▶ [What you need to do]:
Arrange everything from the line containing "You are a GUI" down to the end of the data below as a Markdown table with the columns Row and Line, skipping blank lines and leaving out the pictures.

============

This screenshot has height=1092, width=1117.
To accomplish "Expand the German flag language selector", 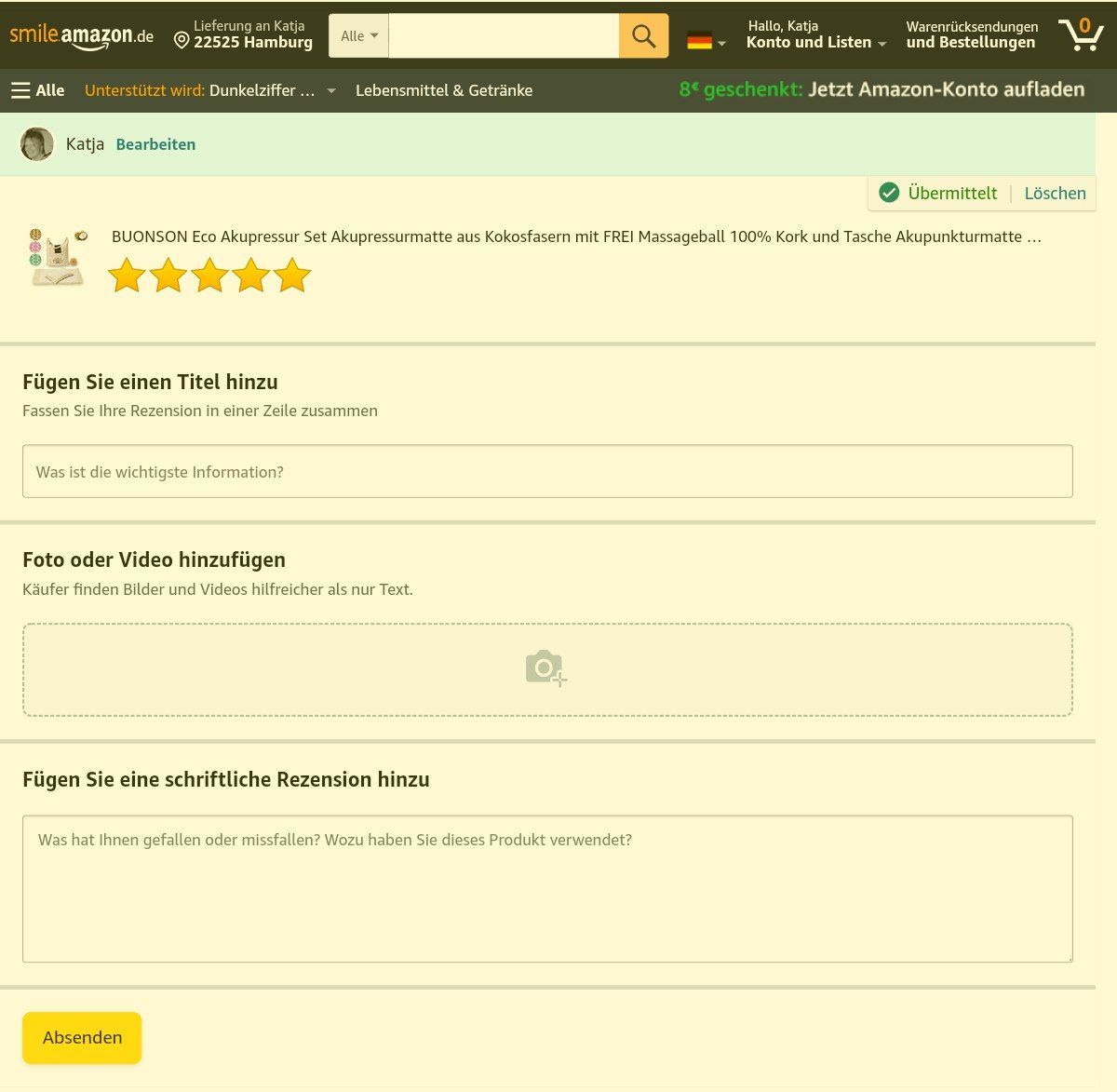I will tap(706, 41).
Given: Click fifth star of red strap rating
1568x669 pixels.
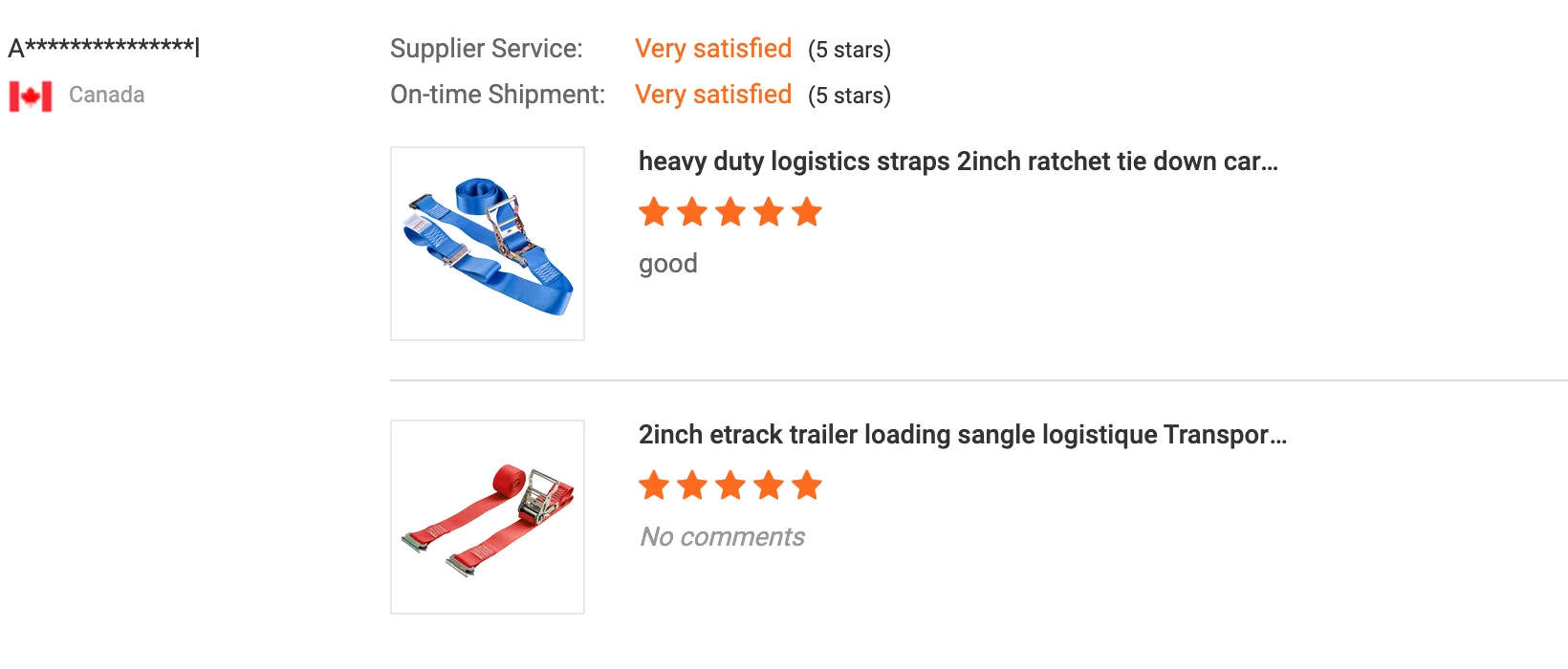Looking at the screenshot, I should tap(807, 486).
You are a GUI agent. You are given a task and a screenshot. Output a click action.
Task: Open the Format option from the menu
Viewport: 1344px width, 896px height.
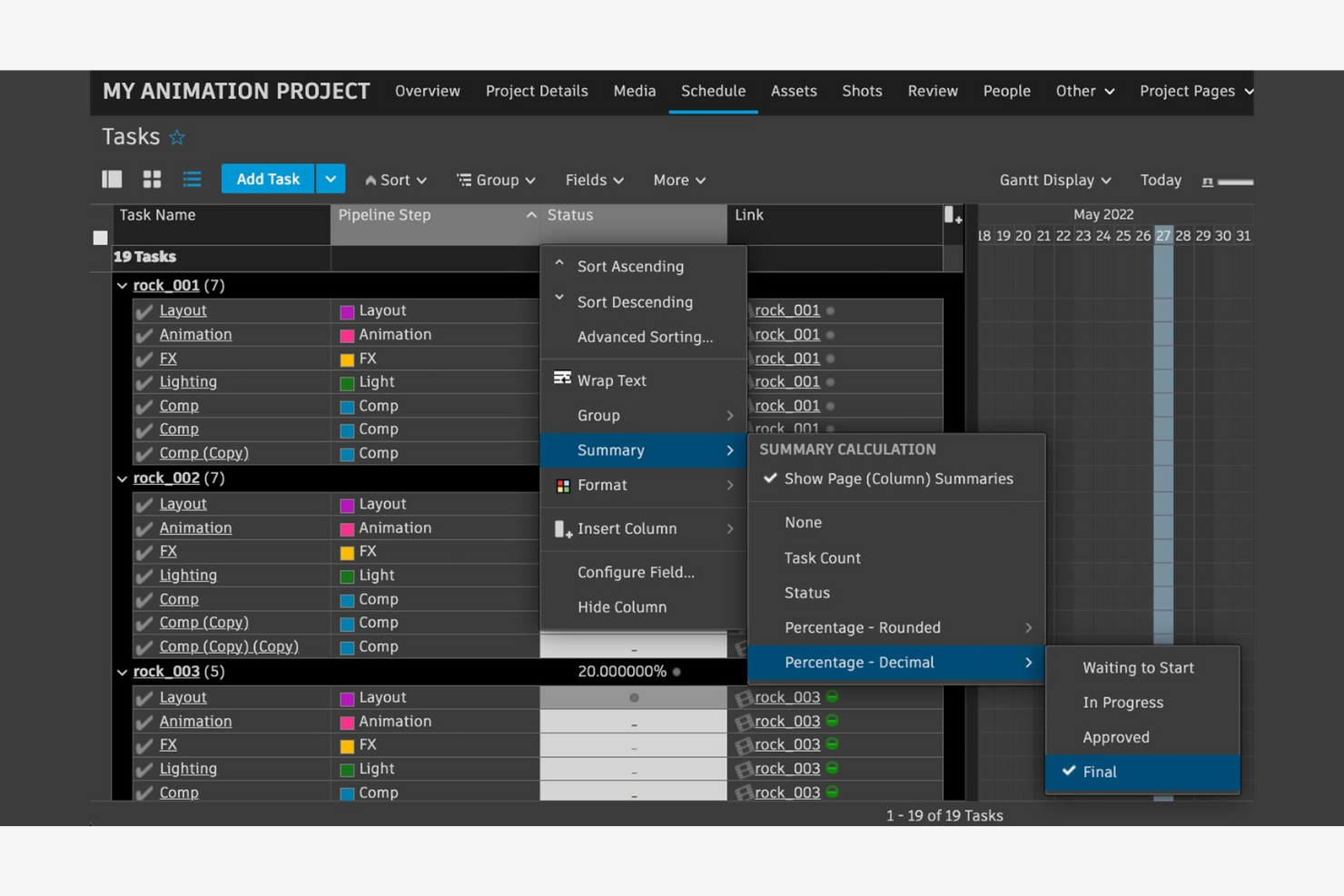(x=601, y=485)
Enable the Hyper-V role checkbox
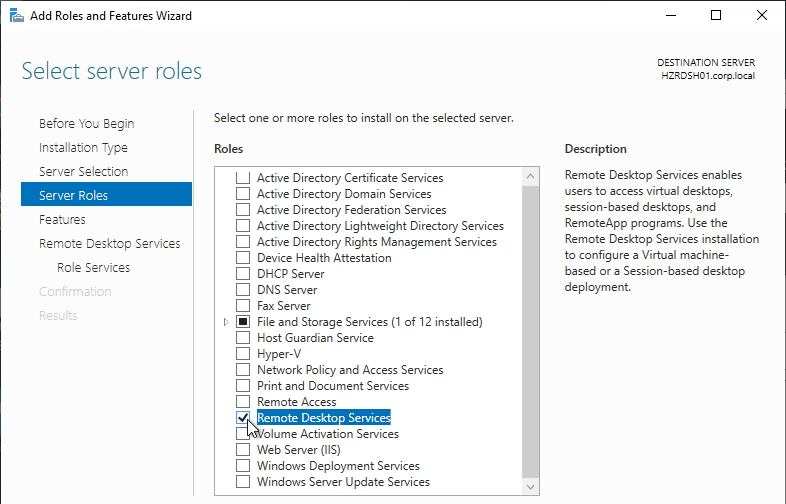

============

▶ [Reply to the task]:
| Row | Line |
|---|---|
| 1 | You are a GUI agent. You are given a task and a screenshot. Output a click action. |
| 2 | Task: Open the Format option from the menu |
| 3 | Viewport: 1344px width, 896px height. |
| 4 | (x=601, y=485) |
| 5 | Enable the Hyper-V role checkbox |